When a line below holds the string "Choose", show that line.

Start of Block

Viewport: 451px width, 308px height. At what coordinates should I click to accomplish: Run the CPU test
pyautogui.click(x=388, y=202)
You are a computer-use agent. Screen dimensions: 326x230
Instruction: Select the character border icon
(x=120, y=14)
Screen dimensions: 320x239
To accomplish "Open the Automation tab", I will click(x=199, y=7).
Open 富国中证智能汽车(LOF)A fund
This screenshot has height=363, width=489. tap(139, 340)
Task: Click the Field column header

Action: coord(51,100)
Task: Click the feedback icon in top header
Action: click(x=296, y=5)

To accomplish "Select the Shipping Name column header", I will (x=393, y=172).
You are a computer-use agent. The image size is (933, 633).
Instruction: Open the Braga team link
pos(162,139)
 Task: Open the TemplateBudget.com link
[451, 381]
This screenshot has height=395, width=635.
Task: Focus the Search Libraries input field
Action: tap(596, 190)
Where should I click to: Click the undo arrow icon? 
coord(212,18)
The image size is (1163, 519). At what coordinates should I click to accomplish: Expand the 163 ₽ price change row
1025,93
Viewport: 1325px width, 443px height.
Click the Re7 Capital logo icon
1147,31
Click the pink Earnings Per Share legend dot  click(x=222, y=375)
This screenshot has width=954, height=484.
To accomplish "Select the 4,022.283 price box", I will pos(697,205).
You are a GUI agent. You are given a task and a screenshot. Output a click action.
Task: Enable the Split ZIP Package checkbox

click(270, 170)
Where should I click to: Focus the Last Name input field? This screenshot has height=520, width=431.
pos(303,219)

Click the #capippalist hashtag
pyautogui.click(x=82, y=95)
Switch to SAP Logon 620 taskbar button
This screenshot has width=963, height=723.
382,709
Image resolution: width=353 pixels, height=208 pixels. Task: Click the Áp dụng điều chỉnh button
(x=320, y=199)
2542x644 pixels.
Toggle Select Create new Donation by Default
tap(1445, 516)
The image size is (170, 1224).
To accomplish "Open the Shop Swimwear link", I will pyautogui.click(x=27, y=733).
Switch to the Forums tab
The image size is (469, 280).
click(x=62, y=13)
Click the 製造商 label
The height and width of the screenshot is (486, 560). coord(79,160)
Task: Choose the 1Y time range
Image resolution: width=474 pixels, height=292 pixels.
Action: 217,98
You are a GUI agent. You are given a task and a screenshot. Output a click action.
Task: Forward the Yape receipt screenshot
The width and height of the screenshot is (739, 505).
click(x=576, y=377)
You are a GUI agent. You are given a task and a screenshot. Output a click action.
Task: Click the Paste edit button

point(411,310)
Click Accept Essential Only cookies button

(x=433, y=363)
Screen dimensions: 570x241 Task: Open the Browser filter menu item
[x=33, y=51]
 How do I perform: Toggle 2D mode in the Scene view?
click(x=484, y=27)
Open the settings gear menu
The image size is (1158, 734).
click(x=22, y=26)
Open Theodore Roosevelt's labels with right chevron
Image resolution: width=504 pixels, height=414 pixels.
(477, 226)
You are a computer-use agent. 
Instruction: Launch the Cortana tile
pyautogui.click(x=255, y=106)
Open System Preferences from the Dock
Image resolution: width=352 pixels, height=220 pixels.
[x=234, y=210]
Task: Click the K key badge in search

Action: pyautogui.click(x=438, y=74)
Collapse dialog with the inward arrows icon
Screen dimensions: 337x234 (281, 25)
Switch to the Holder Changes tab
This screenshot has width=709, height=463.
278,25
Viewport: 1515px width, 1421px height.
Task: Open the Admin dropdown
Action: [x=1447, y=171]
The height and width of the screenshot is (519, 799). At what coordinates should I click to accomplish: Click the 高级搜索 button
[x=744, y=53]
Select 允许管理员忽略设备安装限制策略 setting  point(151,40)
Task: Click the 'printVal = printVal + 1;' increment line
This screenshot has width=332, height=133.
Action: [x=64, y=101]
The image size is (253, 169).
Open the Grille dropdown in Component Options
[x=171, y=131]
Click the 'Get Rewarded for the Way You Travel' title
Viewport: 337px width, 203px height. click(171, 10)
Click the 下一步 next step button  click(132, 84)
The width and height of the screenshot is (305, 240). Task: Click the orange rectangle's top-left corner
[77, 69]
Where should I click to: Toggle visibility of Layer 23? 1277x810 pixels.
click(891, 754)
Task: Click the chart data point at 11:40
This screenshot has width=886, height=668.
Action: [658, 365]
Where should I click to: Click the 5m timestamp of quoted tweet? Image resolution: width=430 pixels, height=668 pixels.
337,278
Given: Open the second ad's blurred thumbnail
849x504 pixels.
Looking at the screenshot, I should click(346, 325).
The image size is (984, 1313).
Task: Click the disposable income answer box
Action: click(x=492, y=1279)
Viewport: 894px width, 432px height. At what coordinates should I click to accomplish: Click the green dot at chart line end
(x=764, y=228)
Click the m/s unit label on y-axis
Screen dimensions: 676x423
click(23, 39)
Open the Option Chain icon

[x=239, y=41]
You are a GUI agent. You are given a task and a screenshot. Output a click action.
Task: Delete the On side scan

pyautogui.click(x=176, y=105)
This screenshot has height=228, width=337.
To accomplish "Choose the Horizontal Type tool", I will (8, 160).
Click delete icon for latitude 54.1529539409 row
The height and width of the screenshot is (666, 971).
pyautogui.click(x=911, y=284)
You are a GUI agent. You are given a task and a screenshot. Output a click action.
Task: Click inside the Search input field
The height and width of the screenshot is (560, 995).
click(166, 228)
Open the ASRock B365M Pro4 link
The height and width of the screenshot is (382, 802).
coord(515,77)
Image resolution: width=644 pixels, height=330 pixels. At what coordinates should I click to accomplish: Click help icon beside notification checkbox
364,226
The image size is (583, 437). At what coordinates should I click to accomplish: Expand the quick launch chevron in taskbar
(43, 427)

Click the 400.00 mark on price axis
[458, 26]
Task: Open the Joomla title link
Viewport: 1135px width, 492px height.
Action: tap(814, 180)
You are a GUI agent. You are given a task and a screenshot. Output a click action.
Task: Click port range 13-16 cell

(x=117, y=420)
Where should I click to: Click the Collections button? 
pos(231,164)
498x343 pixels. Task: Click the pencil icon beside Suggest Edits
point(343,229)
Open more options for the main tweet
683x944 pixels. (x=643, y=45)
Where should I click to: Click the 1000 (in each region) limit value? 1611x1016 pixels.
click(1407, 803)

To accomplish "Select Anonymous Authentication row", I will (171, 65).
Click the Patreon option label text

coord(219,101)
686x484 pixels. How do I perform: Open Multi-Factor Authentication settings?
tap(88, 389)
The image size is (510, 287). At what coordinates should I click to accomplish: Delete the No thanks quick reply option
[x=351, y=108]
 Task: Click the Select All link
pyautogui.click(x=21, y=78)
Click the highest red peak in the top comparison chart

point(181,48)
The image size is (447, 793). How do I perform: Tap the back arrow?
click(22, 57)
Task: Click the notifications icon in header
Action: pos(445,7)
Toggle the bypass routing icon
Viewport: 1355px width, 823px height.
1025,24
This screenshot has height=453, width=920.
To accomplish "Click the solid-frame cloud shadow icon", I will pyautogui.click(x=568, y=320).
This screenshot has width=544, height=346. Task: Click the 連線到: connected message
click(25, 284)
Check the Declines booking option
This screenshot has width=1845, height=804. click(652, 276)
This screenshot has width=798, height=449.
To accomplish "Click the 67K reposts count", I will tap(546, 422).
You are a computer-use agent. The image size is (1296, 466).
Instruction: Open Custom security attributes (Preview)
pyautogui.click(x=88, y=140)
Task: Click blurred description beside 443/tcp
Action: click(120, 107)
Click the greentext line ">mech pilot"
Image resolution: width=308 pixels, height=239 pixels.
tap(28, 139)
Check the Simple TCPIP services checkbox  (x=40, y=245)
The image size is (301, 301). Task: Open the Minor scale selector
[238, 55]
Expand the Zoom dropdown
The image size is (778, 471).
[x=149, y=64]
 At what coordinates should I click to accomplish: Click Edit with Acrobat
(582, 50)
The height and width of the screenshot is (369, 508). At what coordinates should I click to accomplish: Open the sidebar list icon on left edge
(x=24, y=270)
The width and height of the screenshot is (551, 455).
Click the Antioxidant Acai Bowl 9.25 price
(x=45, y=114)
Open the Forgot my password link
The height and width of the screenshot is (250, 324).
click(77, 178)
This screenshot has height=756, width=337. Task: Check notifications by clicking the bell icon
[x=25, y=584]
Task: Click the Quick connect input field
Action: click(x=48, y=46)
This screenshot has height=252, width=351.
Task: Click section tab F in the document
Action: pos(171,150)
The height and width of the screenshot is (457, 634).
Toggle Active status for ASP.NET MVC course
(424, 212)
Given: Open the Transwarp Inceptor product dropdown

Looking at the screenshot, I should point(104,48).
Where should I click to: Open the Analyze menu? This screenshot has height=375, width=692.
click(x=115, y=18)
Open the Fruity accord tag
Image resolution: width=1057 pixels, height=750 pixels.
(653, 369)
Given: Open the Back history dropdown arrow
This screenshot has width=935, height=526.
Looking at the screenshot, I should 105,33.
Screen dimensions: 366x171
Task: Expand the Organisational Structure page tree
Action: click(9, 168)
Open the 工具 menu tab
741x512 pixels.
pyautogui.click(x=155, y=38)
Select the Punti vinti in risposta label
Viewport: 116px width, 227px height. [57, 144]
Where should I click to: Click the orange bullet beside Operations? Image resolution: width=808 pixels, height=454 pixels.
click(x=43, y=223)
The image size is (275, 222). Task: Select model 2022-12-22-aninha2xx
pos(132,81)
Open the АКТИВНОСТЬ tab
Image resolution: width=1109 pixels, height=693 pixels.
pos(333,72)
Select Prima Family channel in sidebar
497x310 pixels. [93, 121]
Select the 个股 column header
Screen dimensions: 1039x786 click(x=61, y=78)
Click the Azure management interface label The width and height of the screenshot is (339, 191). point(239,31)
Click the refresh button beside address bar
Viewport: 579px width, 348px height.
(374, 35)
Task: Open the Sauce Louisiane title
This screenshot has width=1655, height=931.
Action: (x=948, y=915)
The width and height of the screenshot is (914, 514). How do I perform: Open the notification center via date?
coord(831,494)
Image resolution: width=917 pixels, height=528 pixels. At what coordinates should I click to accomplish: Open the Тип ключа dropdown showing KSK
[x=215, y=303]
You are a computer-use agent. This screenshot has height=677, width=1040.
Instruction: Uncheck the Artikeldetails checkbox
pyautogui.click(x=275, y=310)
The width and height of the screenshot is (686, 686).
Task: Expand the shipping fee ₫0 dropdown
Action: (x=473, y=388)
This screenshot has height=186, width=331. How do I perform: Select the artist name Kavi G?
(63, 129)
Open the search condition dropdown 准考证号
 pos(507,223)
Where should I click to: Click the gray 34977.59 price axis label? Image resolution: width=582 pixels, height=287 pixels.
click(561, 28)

End of Block

** YOUR SOLUTION **
Task: Choose the 1Y time range
To accomplish "Choose the Horizontal Type tool", I will (8, 160).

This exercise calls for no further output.